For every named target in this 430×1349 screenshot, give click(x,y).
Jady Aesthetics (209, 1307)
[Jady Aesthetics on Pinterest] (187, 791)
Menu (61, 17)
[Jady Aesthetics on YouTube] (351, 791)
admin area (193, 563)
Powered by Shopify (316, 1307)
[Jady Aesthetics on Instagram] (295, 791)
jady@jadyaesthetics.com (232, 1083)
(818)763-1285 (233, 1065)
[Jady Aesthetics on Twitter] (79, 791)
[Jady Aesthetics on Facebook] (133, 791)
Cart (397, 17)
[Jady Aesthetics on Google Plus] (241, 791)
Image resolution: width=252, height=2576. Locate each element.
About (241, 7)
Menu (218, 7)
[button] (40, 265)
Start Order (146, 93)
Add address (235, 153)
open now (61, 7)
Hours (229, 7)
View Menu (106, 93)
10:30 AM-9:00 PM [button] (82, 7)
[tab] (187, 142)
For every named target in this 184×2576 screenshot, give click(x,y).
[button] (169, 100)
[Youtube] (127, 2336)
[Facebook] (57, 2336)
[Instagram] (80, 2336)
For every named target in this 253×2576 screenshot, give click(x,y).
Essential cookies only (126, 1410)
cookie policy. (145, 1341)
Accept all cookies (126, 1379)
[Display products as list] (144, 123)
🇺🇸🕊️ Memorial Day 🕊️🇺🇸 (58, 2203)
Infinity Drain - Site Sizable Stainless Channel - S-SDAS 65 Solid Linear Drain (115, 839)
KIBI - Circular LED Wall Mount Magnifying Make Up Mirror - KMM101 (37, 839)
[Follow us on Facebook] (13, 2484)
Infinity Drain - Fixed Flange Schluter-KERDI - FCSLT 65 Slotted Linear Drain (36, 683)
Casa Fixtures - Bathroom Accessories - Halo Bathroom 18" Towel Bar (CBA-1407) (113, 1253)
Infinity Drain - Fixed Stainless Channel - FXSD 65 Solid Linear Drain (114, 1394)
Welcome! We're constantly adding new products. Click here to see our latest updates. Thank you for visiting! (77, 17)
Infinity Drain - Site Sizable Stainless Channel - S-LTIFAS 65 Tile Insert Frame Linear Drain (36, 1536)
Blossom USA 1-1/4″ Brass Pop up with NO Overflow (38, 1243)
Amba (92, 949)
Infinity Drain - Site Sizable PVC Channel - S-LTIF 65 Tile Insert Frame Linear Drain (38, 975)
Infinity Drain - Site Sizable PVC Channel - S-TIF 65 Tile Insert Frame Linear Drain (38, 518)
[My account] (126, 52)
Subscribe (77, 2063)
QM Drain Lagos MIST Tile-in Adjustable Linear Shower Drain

= = = =

PROMPT: Each record has to be given again exactly as written.

TASK RESPONSE:
For every named target in this 430×1349 screenshot, give click(x,y).
Jady Aesthetics (209, 1307)
[Jady Aesthetics on Pinterest] (187, 791)
Menu (61, 17)
[Jady Aesthetics on YouTube] (351, 791)
admin area (193, 563)
Powered by Shopify (316, 1307)
[Jady Aesthetics on Instagram] (295, 791)
jady@jadyaesthetics.com (232, 1083)
(818)763-1285 (233, 1065)
[Jady Aesthetics on Twitter] (79, 791)
[Jady Aesthetics on Facebook] (133, 791)
Cart (397, 17)
[Jady Aesthetics on Google Plus] (241, 791)
Image resolution: width=252, height=2576. Locate each element.
About (241, 7)
Menu (218, 7)
[button] (40, 265)
Start Order (146, 93)
Add address (235, 153)
open now (61, 7)
Hours (229, 7)
View Menu (106, 93)
10:30 AM-9:00 PM [button] (82, 7)
[tab] (187, 142)
For every named target in this 184×2576 screenshot, give click(x,y).
[button] (169, 100)
[Youtube] (127, 2336)
[Facebook] (57, 2336)
[Instagram] (80, 2336)
For every named target in this 253×2576 screenshot, give click(x,y).
Essential cookies only (126, 1410)
cookie policy. (145, 1341)
Accept all cookies (126, 1379)
[Display products as list] (144, 123)
🇺🇸🕊️ Memorial Day 🕊️🇺🇸 (58, 2203)
Infinity Drain - Site Sizable Stainless Channel - S-SDAS 65 Solid Linear Drain (115, 839)
KIBI - Circular LED Wall Mount Magnifying Make Up Mirror - KMM101 (37, 839)
[Follow us on Facebook] (13, 2484)
Infinity Drain - Fixed Flange Schluter-KERDI - FCSLT 65 Slotted Linear Drain (36, 683)
Casa Fixtures - Bathroom Accessories - Halo Bathroom 18" Towel Bar (CBA-1407) (113, 1253)
Infinity Drain - Fixed Stainless Channel - FXSD 65 Solid Linear Drain (114, 1394)
Welcome! We're constantly adding new products. Click here to see our latest updates. Thank you for visiting! (77, 17)
Infinity Drain - Site Sizable Stainless Channel - S-LTIFAS 65 Tile Insert Frame Linear Drain (36, 1536)
Blossom USA 1-1/4″ Brass Pop up with NO Overflow (38, 1243)
Amba (92, 949)
Infinity Drain - Site Sizable PVC Channel - S-LTIF 65 Tile Insert Frame Linear Drain (38, 975)
Infinity Drain - Site Sizable PVC Channel - S-TIF 65 Tile Insert Frame Linear Drain (38, 518)
[My account] (126, 52)
Subscribe (77, 2063)
QM Drain Lagos MIST Tile-in Adjustable Linear Shower Drain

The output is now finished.